Denouncing all of Israel’s mainstream leadership, Baram accused it of only seeking “to sustain the status quo” and promoting a “phony peace process like we did in the last 10 or 15 years.”

This presumably includes former Israeli Prime Minister Ehud Barak’s offer in 2000 at Camp David of a Palestinian state, and former PM Ehud Olmert’s even more generous 2008 offer.

According to Baram, after the failure of Camp David, Israelis became “disillusioned” and reluctant to talk about a Palestinian state.

Of the violence and the 1,000 Israelis left dead in the wake of the Second Intifada, which was Yasser Arafat’s response to Camp David, Baram had nothing to say.

Apparently, in his worldview, the fact that the offer for peace was met with unprecedented terrorism was not a factor in this Israeli disillusionment. Nor was the rocket fire which followed the withdrawal from Gaza.

He accused the Labor party of wanting to “create a peace process without peace” while Likud leader Netanyahu “doesn’t want to create a peace process, doesn’t want peace.”
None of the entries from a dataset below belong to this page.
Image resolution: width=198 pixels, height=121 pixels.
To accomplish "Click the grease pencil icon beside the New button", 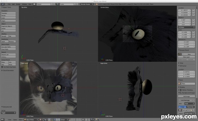I will pos(180,54).
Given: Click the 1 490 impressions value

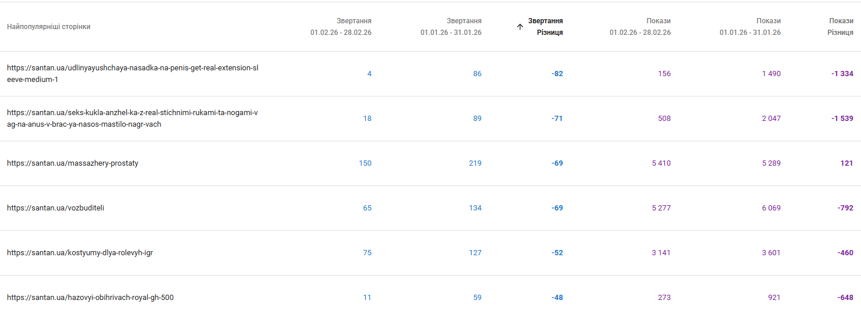Looking at the screenshot, I should (771, 74).
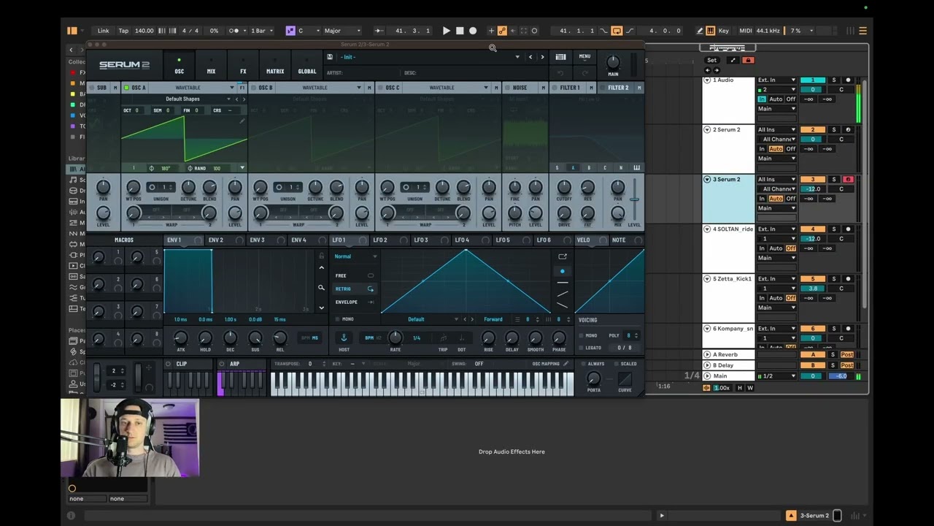
Task: Open the Major scale dropdown
Action: coord(342,31)

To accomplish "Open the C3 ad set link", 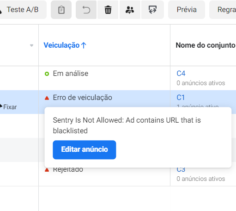I will (181, 170).
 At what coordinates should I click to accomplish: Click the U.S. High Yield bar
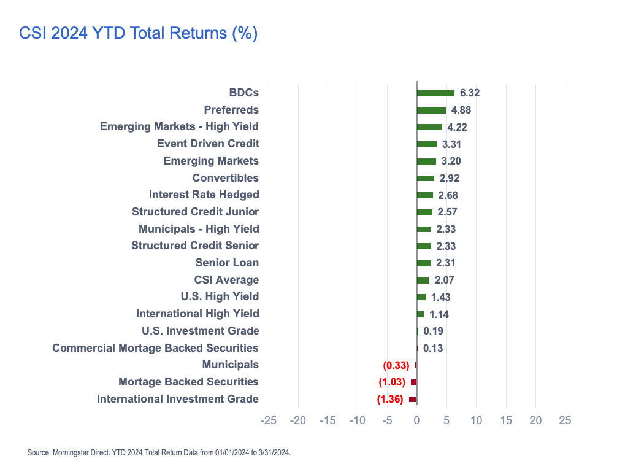421,297
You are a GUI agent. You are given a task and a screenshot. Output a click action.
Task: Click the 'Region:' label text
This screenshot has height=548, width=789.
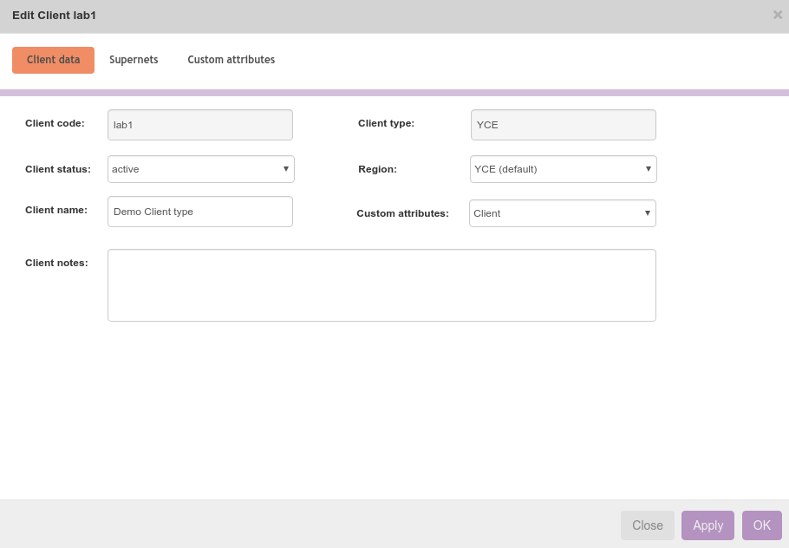point(377,169)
And like many on the far-left, Baram sullied the idea of a two-state solution from every angle.

It is a “zombie idea”, he said. It is impossible to implement because Israel “erased the ‘67 border… and settlements now are everywhere.”

Moreover, all “Israeli society is involved in the settlements idea, it’s not just religious people… they built a kind of welfare state in the West Bank for the Jews, so there is no incentive for the Israelis to go back to the ‘67 borders”.

And you can forget a peace deal where Israel retains the settlement blocs because it’s “totally absurd… It’s too big of an area.”

Never mind that Palestinian chief negotiator Saeb Erekat admitted in November 2011 that the settlements only cover 1.1% of the West Bank and numerous proposals have been put forward to retain most settlers by Israel keeping 6% or less of the West Bank with lands swaps.

No, the occupation endures because ordinary Israelis are only concerned with their material wellbeing and are “not paying a real price for the occupation,” according to Baram.

Only when the international community deals with the result of 1948 and the “deportation of 700,000 Palestinians” will there be a hope for peace.

And there you have it, without equivocation or nuance, Baram tells you that Israel was born in sin and that’s the real problem – not the “occupation” of the West Bank.

No questions were asked about Hamas’ genocidal ambitions for Israel and Jews, the Palestinian hero-worship of terrorists and indoctrination against seeing Jews as having any national rights.

It was left to fellow program guest Robin Margo, former chairman of the also left-wing New Israel Fund Australia, to point out that a recent poll showed most Israeli Jews still back a two-state resolution.